By Mike Eklund
Learn more about Mike on NerdWallet’s Ask an Advisor
Did you know that you can access a Roth IRA regardless of your income? The IRS says that if your modified AGI is greater than $193,000 when married filed jointly, or $131,000 for single filers, you cannot make a Roth IRA contribution. So most people above the income limits assume that their only option is a non-deductible IRA. But what they don’t realize is that Roth IRA conversions are not limited by income level.
No required distributions
As a reminder, the Roth IRA contribution limit for 2015 is $5,500, with an additional $1,000 if you are over 50. The benefits of a Roth IRA are that your earnings grow tax-free and that there are no required distributions when you reach age 70 1/2, unlike with other IRA accounts. In addition, a Roth IRA can make a wonderful inheritance, giving your beneficiaries years of tax-free income using a strategy known as the “stretch IRA.”
High income? No worries
- First, make a nondeductible contribution to a traditional IRA.

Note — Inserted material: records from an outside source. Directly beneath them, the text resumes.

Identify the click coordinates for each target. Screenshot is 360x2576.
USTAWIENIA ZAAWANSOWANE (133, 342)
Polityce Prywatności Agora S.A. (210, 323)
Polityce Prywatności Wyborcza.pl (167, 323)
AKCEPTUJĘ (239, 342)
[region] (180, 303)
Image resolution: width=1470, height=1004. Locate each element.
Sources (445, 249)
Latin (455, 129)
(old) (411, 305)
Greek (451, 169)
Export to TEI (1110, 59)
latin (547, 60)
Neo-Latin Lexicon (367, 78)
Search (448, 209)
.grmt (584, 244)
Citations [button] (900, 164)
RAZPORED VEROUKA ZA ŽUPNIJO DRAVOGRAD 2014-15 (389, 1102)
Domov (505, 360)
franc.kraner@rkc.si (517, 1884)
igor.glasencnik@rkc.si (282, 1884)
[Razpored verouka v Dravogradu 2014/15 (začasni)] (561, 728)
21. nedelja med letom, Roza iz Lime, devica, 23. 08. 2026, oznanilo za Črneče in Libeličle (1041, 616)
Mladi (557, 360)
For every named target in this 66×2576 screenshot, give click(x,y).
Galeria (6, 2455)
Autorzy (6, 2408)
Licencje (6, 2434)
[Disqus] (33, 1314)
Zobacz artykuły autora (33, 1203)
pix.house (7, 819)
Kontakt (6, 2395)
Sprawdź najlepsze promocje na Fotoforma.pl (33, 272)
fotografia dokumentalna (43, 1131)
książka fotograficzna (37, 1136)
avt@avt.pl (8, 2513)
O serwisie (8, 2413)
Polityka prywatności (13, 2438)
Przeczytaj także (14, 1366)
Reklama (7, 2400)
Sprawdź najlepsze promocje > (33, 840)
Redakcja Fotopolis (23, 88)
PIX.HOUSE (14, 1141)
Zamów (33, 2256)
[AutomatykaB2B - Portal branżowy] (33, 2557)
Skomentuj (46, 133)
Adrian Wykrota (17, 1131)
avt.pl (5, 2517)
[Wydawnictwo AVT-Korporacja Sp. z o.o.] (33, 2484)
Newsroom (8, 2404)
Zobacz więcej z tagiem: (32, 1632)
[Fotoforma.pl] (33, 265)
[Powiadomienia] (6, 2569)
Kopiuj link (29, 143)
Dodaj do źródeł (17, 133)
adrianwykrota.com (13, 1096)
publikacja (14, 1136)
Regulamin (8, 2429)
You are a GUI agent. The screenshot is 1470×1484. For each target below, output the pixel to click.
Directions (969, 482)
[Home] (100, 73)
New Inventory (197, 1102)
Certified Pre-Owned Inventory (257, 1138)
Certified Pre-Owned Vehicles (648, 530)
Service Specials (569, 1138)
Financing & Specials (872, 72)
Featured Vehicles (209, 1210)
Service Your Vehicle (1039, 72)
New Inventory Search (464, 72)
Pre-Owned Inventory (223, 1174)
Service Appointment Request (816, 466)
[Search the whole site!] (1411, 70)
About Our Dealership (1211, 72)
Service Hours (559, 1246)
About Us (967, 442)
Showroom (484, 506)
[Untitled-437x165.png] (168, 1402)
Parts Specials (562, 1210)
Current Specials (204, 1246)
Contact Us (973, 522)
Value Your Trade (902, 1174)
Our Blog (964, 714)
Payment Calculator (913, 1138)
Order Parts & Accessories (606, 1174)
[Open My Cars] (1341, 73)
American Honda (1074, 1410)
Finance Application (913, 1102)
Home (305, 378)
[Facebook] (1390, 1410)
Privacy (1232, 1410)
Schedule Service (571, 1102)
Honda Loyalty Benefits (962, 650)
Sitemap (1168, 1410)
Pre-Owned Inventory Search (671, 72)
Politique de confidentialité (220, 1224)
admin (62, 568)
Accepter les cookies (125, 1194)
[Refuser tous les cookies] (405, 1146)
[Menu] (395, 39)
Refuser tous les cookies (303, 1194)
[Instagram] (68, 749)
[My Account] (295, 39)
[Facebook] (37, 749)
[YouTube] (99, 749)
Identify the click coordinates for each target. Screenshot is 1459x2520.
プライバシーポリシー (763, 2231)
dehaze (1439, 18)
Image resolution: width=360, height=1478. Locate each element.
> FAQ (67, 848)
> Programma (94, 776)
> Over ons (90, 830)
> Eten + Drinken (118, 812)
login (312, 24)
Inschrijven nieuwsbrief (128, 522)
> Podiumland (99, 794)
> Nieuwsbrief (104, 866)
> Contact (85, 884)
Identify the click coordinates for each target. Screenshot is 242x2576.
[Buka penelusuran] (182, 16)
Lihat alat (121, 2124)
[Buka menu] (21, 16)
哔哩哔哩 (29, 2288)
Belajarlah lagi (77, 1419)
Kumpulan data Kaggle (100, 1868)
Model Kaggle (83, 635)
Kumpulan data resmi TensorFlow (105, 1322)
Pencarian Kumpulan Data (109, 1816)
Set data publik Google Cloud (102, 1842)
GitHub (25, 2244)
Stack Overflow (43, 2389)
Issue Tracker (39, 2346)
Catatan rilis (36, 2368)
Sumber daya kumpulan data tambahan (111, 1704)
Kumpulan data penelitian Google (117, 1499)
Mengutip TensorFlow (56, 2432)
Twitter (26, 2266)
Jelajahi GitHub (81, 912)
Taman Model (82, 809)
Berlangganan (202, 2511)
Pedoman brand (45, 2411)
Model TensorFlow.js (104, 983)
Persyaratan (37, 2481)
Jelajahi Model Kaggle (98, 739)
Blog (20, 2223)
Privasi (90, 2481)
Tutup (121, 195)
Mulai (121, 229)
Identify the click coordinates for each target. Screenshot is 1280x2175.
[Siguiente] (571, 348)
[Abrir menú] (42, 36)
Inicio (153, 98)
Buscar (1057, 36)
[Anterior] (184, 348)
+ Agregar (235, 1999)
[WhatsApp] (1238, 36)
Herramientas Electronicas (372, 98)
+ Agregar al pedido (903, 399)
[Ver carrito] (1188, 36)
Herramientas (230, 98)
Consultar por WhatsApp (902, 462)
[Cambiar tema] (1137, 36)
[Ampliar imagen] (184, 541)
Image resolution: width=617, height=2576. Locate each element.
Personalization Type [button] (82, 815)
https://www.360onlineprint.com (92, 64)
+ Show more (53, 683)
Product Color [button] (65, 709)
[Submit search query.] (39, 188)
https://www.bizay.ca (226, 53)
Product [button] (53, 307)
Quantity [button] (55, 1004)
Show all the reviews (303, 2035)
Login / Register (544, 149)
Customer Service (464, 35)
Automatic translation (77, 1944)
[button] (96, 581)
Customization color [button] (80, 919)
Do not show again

- Second, convert the traditional IRA into a Roth IRA.
The one important caveat is that if you have other IRA assets without a basis (for example, pre-tax contributions or gains) a portion of the gain will be taxable.
For tax purposes, you can’t pick which IRA to convert. Instead you have to assume that the money for the conversion comes proportionally from all your IRAs combined.
One option to offset this: Many 401(k) plans today accept existing IRA assets, so you could transfer existing pre-tax contributions and gains into your 401(k). That being said, if you have less than optimal investment options in your existing 401(k), that could make rolling your IRA into your 401(k) unattractive.
Avoid tax surprises
I do recommend working with a fee-only financial planner to assist with the process to avoid any unnecessary tax surprises — and, of course, to determine whether it is a wise move.
Some might ask why go through the hassle. According to Vanguard, the tax savings from the strategy can be significant over the long-term — hundreds of thousands of dollars if you start early enough — and this does not even include the benefit to your beneficiaries.